INPUT Block Start
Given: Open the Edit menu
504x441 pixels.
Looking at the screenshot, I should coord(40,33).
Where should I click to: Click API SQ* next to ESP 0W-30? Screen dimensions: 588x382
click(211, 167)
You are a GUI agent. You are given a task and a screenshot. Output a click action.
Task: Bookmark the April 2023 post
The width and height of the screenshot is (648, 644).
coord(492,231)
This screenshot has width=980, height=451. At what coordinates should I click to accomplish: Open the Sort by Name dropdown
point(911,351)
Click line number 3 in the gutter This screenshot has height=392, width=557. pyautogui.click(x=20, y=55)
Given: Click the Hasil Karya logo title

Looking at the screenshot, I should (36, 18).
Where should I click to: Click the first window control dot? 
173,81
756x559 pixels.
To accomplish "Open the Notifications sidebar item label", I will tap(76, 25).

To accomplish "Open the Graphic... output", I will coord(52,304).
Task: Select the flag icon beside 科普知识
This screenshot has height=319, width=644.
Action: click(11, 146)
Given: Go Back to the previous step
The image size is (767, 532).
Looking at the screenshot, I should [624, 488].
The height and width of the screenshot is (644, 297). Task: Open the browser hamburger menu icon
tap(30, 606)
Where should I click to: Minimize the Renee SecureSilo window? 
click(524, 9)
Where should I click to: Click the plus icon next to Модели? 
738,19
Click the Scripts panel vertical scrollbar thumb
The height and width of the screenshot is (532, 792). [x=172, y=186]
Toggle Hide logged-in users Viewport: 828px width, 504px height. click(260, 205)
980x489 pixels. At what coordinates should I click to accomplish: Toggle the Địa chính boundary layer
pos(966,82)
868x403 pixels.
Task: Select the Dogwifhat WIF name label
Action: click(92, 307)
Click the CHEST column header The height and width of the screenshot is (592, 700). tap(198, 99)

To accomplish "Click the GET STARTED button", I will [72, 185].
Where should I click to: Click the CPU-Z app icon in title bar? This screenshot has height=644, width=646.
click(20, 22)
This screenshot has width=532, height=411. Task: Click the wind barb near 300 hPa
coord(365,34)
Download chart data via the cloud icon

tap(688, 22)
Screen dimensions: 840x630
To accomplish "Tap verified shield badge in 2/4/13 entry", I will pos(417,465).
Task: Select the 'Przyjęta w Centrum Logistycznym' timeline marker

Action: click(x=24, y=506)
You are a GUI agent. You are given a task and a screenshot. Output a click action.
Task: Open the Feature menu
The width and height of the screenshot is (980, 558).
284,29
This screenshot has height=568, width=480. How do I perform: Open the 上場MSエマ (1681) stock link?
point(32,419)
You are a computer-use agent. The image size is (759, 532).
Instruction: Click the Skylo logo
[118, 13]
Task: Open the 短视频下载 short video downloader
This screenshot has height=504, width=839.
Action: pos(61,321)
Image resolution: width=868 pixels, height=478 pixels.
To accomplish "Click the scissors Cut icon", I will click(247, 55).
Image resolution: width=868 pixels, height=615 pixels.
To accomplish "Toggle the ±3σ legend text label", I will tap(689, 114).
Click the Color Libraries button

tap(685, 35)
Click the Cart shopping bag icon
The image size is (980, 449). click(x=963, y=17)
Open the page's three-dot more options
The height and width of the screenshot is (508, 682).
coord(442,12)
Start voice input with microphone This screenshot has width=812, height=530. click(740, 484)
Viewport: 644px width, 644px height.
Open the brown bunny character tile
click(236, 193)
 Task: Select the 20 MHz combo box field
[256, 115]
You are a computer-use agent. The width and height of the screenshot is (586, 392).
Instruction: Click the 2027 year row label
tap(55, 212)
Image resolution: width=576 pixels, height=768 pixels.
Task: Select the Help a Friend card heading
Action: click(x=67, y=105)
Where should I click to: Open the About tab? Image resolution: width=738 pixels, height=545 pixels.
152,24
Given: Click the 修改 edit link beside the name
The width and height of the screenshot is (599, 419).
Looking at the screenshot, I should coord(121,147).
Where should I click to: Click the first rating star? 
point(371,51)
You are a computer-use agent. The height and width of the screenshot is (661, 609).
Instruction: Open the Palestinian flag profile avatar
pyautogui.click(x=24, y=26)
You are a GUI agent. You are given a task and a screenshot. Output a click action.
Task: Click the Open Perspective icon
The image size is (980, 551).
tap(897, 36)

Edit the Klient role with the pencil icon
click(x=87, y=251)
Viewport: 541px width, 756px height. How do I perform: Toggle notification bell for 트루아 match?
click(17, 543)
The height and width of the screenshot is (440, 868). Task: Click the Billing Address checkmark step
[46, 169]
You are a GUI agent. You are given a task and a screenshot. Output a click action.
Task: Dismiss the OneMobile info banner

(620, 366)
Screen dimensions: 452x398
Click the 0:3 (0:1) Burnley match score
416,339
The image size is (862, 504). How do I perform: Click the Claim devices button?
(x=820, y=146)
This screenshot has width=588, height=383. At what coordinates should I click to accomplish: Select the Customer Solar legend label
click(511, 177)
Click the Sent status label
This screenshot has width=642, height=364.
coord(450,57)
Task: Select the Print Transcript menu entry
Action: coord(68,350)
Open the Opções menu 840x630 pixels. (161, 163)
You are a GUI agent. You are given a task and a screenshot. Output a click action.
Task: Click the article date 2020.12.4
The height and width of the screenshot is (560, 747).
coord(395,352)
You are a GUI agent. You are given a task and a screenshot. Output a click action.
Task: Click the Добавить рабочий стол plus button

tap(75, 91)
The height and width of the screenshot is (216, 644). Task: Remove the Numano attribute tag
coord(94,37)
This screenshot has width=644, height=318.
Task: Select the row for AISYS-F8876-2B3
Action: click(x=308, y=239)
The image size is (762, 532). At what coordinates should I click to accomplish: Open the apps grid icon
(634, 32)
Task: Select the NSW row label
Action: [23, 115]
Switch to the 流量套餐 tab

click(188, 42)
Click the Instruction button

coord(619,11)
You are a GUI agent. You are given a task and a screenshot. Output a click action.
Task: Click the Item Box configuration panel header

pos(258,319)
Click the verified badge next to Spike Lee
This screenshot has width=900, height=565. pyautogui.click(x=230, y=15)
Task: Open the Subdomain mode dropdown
INPUT Block End
* [WHAT THIS TASK INVOLVES] Extract each record, keeping it identical to the original.

* [RESULT BELOW]
Given: Open the Edit menu
504x441 pixels.
Looking at the screenshot, I should coord(40,33).
Where should I click to: Click API SQ* next to ESP 0W-30? Screen dimensions: 588x382
click(211, 167)
You are a GUI agent. You are given a task and a screenshot. Output a click action.
Task: Bookmark the April 2023 post
The width and height of the screenshot is (648, 644).
coord(492,231)
This screenshot has width=980, height=451. At what coordinates should I click to accomplish: Open the Sort by Name dropdown
point(911,351)
Click line number 3 in the gutter This screenshot has height=392, width=557. pyautogui.click(x=20, y=55)
Given: Click the Hasil Karya logo title

Looking at the screenshot, I should (36, 18).
Where should I click to: Click the first window control dot? 
173,81
756x559 pixels.
To accomplish "Open the Notifications sidebar item label", I will tap(76, 25).

To accomplish "Open the Graphic... output", I will coord(52,304).
Task: Select the flag icon beside 科普知识
This screenshot has height=319, width=644.
Action: click(11, 146)
Given: Go Back to the previous step
The image size is (767, 532).
Looking at the screenshot, I should [624, 488].
The height and width of the screenshot is (644, 297). Task: Open the browser hamburger menu icon
tap(30, 606)
Where should I click to: Minimize the Renee SecureSilo window? 
click(524, 9)
Where should I click to: Click the plus icon next to Модели? 
738,19
Click the Scripts panel vertical scrollbar thumb
The height and width of the screenshot is (532, 792). [x=172, y=186]
Toggle Hide logged-in users Viewport: 828px width, 504px height. click(260, 205)
980x489 pixels. At what coordinates should I click to accomplish: Toggle the Địa chính boundary layer
pos(966,82)
868x403 pixels.
Task: Select the Dogwifhat WIF name label
Action: click(92, 307)
Click the CHEST column header The height and width of the screenshot is (592, 700). tap(198, 99)

To accomplish "Click the GET STARTED button", I will [72, 185].
Where should I click to: Click the CPU-Z app icon in title bar? This screenshot has height=644, width=646.
click(20, 22)
This screenshot has width=532, height=411. Task: Click the wind barb near 300 hPa
coord(365,34)
Download chart data via the cloud icon

tap(688, 22)
Screen dimensions: 840x630
To accomplish "Tap verified shield badge in 2/4/13 entry", I will pos(417,465).
Task: Select the 'Przyjęta w Centrum Logistycznym' timeline marker

Action: click(x=24, y=506)
You are a GUI agent. You are given a task and a screenshot. Output a click action.
Task: Open the Feature menu
The width and height of the screenshot is (980, 558).
284,29
This screenshot has height=568, width=480. How do I perform: Open the 上場MSエマ (1681) stock link?
point(32,419)
You are a computer-use agent. The image size is (759, 532).
Instruction: Click the Skylo logo
[118, 13]
Task: Open the 短视频下载 short video downloader
This screenshot has height=504, width=839.
Action: pos(61,321)
Image resolution: width=868 pixels, height=478 pixels.
To accomplish "Click the scissors Cut icon", I will click(247, 55).
Image resolution: width=868 pixels, height=615 pixels.
To accomplish "Toggle the ±3σ legend text label", I will tap(689, 114).
Click the Color Libraries button

tap(685, 35)
Click the Cart shopping bag icon
The image size is (980, 449). click(x=963, y=17)
Open the page's three-dot more options
The height and width of the screenshot is (508, 682).
coord(442,12)
Start voice input with microphone This screenshot has width=812, height=530. click(740, 484)
Viewport: 644px width, 644px height.
Open the brown bunny character tile
click(236, 193)
 Task: Select the 20 MHz combo box field
[256, 115]
You are a computer-use agent. The width and height of the screenshot is (586, 392).
Instruction: Click the 2027 year row label
tap(55, 212)
Image resolution: width=576 pixels, height=768 pixels.
Task: Select the Help a Friend card heading
Action: click(x=67, y=105)
Where should I click to: Open the About tab? Image resolution: width=738 pixels, height=545 pixels.
152,24
Given: Click the 修改 edit link beside the name
The width and height of the screenshot is (599, 419).
Looking at the screenshot, I should coord(121,147).
Where should I click to: Click the first rating star? 
point(371,51)
You are a computer-use agent. The height and width of the screenshot is (661, 609).
Instruction: Open the Palestinian flag profile avatar
pyautogui.click(x=24, y=26)
You are a GUI agent. You are given a task and a screenshot. Output a click action.
Task: Click the Open Perspective icon
The image size is (980, 551).
tap(897, 36)

Edit the Klient role with the pencil icon
click(x=87, y=251)
Viewport: 541px width, 756px height. How do I perform: Toggle notification bell for 트루아 match?
click(17, 543)
The height and width of the screenshot is (440, 868). Task: Click the Billing Address checkmark step
[46, 169]
You are a GUI agent. You are given a task and a screenshot. Output a click action.
Task: Dismiss the OneMobile info banner

(620, 366)
Screen dimensions: 452x398
Click the 0:3 (0:1) Burnley match score
416,339
The image size is (862, 504). How do I perform: Click the Claim devices button?
(x=820, y=146)
This screenshot has width=588, height=383. At what coordinates should I click to accomplish: Select the Customer Solar legend label
click(511, 177)
Click the Sent status label
This screenshot has width=642, height=364.
coord(450,57)
Task: Select the Print Transcript menu entry
Action: coord(68,350)
Open the Opções menu 840x630 pixels. (161, 163)
You are a GUI agent. You are given a task and a screenshot. Output a click action.
Task: Click the article date 2020.12.4
The height and width of the screenshot is (560, 747).
coord(395,352)
You are a GUI agent. You are given a task and a screenshot. Output a click action.
Task: Click the Добавить рабочий стол plus button

tap(75, 91)
The height and width of the screenshot is (216, 644). Task: Remove the Numano attribute tag
coord(94,37)
This screenshot has width=644, height=318.
Task: Select the row for AISYS-F8876-2B3
Action: click(x=308, y=239)
The image size is (762, 532). At what coordinates should I click to accomplish: Open the apps grid icon
(634, 32)
Task: Select the NSW row label
Action: [23, 115]
Switch to the 流量套餐 tab

click(188, 42)
Click the Instruction button

coord(619,11)
You are a GUI agent. You are given a task and a screenshot. Output a click action.
Task: Click the Item Box configuration panel header

pos(258,319)
Click the verified badge next to Spike Lee
This screenshot has width=900, height=565. pyautogui.click(x=230, y=15)
Task: Open the Subdomain mode dropdown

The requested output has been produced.